Bezos’s letter is bracing reading. For a thoughtful gloss on it, read Dan Hon’s take. Hon points out that managers like Bezos who hope to keep outcomes front and center and prevent processes from ossifying are going to love machine learning programs; in their world, “We tell them the outcome and then they say, ‘forget about the process!’ “

In other words, automation is coming not just for the assembly-line worker but for the middle-management decision maker. “Humans might still have a role,” Hon concludes, “where there’s not enough data to train a network.” Whew.


Vanguard’s Investing Mission: Low Costs, Less Picking

The story of U.S. investing, increasingly, is the story of one company. In the last three years, Vanguard — the investor-owned home of low-cost index funds — took in a “staggering” $823 billion in new investments (Landon Thomas Jr. in The New York Times). The rest of the mutual fund industry, combined? $97 billion.

Vanguard’s popularity stems in part from its “passive investing” model, where funds track whole markets rather than pick individual stocks. Historically, this approach favors long-term investors. But the other key to Vanguard’s success is that it takes the money it saves by not having managers actively pick stocks (and not needing splashy ad campaigns) and hands most of it directly to its customers. Vanguard has the lowest overhead fees in the industry, and in an era of low interest rates and moderate returns, every tenth of a percent counts.

One thing that’s crystal clear from the Times piece is that Vanguard’s leaders and employees view their approach not just as an efficient tactic but as a philosophical mission. When you go to work at Vanguard, “you absorb the culture and you join the cause,” one executive says. That includes using nautical language — employees are “crew,” the cafeteria is “the galley,” and so on. The firm took its name from Admiral Nelson’s Napoleonic-era flagship, the HMS Vanguard. Can anyone overcome its lead?


Why We Need Economists Who Think Like Gardeners

The field of computer programming knows all about “physics envy” — the yearning in various disciplines to formulate immutable mathematical principles that govern their worlds. Economics, too, has suffered from this malady (Kate Raworth in The Guardian). But the belief that economic behavior could be reduced to a magnificent set of formulas that would then tell us what to do to keep the engines of growth humming has failed, over and over again, most recently in the financial crisis of 2007–8.
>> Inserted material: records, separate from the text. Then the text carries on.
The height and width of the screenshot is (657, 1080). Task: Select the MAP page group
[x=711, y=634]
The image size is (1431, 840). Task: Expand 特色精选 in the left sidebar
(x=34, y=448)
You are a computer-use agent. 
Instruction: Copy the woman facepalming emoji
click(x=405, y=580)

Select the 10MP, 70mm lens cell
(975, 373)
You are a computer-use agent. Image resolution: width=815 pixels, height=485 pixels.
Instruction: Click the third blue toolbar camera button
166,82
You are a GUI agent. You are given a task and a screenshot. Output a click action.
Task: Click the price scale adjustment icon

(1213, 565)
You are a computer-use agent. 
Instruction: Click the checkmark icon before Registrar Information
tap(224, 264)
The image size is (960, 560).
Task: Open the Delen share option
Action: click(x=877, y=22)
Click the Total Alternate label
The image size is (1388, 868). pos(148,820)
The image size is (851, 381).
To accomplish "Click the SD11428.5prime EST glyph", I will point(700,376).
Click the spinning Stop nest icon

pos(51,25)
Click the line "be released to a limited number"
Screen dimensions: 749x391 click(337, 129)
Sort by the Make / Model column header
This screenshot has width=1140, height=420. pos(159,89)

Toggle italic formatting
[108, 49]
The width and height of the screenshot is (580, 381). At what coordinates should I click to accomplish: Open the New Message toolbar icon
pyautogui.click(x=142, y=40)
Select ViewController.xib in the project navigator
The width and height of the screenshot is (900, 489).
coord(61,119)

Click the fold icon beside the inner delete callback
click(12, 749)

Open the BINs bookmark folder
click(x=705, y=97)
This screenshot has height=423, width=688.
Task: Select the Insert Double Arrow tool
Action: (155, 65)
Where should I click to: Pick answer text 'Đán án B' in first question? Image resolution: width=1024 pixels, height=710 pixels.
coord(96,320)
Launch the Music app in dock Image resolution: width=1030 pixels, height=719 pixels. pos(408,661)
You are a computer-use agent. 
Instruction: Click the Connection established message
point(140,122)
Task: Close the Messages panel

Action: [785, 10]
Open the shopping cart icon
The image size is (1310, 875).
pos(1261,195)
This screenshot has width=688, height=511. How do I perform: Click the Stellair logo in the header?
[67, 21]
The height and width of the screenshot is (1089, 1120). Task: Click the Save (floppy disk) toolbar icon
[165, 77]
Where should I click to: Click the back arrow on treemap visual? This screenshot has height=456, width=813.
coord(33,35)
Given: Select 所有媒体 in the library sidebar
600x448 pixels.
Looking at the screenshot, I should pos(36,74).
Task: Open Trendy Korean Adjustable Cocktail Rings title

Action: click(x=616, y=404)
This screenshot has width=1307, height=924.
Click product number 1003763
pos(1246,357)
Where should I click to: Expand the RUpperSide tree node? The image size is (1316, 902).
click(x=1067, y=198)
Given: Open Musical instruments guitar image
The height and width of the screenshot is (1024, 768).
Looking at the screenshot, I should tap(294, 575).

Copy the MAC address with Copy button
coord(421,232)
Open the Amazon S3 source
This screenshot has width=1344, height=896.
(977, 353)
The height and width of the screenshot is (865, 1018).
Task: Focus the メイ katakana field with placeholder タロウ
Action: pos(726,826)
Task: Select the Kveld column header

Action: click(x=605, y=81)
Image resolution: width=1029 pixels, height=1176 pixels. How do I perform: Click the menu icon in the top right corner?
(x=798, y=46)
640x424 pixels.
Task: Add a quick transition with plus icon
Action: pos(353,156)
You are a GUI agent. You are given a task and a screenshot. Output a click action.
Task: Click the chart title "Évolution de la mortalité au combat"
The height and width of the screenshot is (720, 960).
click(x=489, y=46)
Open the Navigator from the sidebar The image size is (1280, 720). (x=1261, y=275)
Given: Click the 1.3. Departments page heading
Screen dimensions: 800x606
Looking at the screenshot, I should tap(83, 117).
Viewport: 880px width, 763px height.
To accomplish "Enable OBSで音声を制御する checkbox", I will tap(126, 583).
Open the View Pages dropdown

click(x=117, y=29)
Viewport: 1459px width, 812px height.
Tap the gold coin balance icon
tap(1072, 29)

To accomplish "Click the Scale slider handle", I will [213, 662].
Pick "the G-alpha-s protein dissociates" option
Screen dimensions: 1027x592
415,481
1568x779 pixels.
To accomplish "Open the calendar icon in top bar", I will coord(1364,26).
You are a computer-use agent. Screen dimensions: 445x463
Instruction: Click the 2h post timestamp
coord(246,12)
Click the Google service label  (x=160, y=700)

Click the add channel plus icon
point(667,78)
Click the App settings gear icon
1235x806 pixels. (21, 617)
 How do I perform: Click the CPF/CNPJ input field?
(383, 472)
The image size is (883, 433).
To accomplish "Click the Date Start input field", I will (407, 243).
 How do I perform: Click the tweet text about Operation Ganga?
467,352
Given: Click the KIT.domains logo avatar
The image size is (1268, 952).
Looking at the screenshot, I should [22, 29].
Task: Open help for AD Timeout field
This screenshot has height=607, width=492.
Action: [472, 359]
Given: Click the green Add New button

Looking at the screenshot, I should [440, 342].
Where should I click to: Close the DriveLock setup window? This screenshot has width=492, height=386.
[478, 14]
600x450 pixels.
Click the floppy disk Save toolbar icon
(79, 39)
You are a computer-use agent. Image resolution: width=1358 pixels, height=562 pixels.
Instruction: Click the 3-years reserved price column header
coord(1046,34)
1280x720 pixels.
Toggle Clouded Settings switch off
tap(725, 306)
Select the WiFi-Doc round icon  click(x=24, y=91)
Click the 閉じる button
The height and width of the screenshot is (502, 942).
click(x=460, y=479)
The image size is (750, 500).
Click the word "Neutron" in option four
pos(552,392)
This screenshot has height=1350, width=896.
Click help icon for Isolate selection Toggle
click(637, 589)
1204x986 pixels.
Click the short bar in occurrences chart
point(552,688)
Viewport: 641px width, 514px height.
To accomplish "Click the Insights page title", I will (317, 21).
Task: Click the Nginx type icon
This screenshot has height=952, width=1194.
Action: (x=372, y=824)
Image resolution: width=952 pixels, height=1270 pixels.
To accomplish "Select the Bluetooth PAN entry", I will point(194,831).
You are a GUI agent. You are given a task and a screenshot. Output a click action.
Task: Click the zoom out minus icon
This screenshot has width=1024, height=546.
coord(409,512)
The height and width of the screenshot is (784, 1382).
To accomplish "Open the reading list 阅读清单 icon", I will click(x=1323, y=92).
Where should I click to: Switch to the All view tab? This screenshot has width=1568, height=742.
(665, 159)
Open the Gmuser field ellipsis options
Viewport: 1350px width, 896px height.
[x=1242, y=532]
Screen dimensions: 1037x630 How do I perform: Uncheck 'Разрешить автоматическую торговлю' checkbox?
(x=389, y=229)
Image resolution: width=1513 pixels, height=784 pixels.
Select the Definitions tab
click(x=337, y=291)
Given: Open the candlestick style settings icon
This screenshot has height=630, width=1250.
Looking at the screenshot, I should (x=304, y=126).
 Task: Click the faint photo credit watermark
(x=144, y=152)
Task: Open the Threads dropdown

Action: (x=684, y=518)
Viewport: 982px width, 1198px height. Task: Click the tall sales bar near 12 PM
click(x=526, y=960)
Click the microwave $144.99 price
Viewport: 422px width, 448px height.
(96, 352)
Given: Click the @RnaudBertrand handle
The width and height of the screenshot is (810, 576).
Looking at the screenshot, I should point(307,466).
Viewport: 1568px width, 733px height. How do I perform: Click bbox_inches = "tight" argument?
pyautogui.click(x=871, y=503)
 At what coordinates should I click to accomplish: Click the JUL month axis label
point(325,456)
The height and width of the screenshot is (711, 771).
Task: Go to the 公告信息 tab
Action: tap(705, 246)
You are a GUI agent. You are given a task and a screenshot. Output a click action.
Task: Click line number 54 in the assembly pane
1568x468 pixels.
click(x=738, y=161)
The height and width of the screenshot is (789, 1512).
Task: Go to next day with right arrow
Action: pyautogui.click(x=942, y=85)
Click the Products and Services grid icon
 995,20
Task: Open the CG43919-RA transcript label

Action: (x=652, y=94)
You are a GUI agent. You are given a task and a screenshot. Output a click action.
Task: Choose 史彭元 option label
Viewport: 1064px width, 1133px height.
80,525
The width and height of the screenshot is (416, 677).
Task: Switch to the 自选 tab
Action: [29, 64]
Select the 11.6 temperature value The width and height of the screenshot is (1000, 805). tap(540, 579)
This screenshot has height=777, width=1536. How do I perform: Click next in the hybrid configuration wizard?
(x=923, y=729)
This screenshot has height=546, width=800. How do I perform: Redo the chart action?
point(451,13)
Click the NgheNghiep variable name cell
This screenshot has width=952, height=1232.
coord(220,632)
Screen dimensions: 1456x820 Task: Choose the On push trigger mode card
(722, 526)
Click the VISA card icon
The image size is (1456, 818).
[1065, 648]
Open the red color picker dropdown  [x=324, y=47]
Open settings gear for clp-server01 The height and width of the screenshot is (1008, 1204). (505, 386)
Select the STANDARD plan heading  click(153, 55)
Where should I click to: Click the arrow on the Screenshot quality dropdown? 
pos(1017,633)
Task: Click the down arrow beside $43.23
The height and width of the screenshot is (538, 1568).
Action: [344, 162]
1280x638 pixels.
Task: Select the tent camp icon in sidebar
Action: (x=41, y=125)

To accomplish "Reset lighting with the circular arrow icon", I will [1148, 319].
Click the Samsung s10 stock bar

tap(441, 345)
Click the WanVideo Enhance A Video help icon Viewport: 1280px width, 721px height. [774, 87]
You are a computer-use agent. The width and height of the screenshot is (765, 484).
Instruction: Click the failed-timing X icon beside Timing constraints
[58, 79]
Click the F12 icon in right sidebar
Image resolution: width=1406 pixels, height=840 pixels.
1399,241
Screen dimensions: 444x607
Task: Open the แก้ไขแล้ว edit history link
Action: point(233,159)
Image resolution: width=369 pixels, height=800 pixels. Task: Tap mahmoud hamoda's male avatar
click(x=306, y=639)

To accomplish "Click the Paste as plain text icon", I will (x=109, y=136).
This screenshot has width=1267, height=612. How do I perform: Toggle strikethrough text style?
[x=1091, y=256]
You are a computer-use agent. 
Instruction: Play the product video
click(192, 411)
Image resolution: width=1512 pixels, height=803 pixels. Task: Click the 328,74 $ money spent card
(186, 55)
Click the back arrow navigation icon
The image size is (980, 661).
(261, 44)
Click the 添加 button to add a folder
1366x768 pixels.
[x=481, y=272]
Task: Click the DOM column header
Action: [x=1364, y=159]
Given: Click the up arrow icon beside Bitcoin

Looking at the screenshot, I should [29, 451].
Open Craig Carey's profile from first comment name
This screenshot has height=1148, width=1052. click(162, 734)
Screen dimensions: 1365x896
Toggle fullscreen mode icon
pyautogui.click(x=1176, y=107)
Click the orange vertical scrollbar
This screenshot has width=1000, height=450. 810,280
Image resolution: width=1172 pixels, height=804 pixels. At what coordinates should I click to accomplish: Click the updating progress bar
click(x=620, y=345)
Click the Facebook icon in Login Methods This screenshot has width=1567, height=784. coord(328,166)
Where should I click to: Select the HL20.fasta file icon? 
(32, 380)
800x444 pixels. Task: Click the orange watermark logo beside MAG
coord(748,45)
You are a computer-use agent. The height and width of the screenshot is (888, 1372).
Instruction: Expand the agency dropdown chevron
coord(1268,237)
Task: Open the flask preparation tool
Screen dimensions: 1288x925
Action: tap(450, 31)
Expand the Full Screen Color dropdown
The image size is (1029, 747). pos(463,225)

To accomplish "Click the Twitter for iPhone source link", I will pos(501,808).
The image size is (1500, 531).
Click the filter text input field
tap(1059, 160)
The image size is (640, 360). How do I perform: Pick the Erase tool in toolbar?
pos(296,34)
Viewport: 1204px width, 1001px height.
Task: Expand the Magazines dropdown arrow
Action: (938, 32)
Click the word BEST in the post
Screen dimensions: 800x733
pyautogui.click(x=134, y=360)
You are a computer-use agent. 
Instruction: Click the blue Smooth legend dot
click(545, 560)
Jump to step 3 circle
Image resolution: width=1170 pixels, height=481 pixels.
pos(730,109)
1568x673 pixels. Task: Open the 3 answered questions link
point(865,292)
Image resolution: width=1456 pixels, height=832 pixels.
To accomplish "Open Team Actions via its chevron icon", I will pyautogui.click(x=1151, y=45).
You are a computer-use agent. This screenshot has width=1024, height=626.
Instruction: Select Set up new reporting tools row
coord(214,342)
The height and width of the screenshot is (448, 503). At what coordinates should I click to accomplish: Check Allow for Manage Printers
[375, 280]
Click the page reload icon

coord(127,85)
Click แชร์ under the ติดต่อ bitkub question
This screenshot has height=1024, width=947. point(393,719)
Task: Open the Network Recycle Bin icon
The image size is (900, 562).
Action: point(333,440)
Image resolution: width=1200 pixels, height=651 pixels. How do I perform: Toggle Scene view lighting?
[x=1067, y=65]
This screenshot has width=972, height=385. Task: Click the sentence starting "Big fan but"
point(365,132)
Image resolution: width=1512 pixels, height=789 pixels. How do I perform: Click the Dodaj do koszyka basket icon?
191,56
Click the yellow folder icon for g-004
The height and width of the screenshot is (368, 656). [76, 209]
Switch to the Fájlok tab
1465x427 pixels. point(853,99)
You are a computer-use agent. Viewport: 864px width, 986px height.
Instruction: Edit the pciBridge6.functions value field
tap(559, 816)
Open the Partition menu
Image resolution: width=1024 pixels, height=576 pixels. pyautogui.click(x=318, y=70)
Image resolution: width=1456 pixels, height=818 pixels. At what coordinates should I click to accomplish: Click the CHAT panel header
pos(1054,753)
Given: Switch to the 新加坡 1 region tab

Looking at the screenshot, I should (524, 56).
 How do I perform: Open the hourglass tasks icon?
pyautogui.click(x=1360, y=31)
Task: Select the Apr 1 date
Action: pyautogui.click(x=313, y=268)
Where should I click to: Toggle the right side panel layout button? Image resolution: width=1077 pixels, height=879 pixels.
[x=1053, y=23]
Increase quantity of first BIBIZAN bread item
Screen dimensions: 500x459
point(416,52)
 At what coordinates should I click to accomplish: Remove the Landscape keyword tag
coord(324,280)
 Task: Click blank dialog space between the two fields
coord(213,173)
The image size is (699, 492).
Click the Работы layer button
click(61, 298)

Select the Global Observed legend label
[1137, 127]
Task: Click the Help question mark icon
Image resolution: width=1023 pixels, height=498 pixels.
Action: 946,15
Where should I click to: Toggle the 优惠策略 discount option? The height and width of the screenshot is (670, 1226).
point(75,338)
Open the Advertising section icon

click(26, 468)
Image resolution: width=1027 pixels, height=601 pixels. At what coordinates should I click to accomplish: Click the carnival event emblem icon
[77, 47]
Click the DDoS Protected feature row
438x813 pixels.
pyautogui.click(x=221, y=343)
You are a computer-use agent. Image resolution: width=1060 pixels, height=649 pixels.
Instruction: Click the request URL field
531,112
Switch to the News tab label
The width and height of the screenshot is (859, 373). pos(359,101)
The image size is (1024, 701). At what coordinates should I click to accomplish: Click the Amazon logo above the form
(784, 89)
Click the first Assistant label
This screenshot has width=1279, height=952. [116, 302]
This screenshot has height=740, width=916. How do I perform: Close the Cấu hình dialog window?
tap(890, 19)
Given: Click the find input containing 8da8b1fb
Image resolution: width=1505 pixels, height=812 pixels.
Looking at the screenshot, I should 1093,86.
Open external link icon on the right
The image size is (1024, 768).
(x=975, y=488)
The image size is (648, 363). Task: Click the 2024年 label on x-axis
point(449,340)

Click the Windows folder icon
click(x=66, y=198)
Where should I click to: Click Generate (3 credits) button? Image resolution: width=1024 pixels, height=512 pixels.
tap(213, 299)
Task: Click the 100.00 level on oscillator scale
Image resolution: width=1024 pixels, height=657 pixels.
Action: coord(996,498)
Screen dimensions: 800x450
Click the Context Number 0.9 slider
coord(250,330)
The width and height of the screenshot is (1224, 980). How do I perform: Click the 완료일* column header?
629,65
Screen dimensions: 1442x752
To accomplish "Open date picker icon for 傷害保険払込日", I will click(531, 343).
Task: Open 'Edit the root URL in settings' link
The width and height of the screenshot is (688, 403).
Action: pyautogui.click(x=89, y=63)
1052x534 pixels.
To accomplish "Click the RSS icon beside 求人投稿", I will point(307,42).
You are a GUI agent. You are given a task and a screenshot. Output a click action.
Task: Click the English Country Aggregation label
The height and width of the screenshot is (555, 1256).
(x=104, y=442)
It’s time, Raworth argues, to stop thinking of economics like physics and start treating it like gardening: “Let’s take off the hard hat and give up on reaching for the economy’s control levers because they simply don’t exist. Instead, put on some gardening gloves…and start to steward the economic garden.” A biological vision of economics isn’t just more accurate; it’s more resilient and more sustainable.


“Nobody’s Got To Use the Internet”

Back in the stone age when television was young, irate conservatives made a habit of complaining that we shouldn’t be giving government “handouts” to anyone who could afford a TV. Never mind that TV had become the chief conduit for news and information as well as (of course) mindless entertainment. Today this dynamic is repeating itself, with the internet in TV’s place.

Confronting questions about the Trump administration’s rollback of online privacy regulations, Rep. James Sensenbrenner (R-Wis.) told his constituents, “Nobody’s got to use the internet” (Talking Points Memo). Well, sure. Nobody’s got to read, either.

But if you’re a citizen participating in public life today, or just a householder trying to keep life together, you’re going to have a rough time without some kind of online connection. Telling people to just give it up announces how out of touch you are.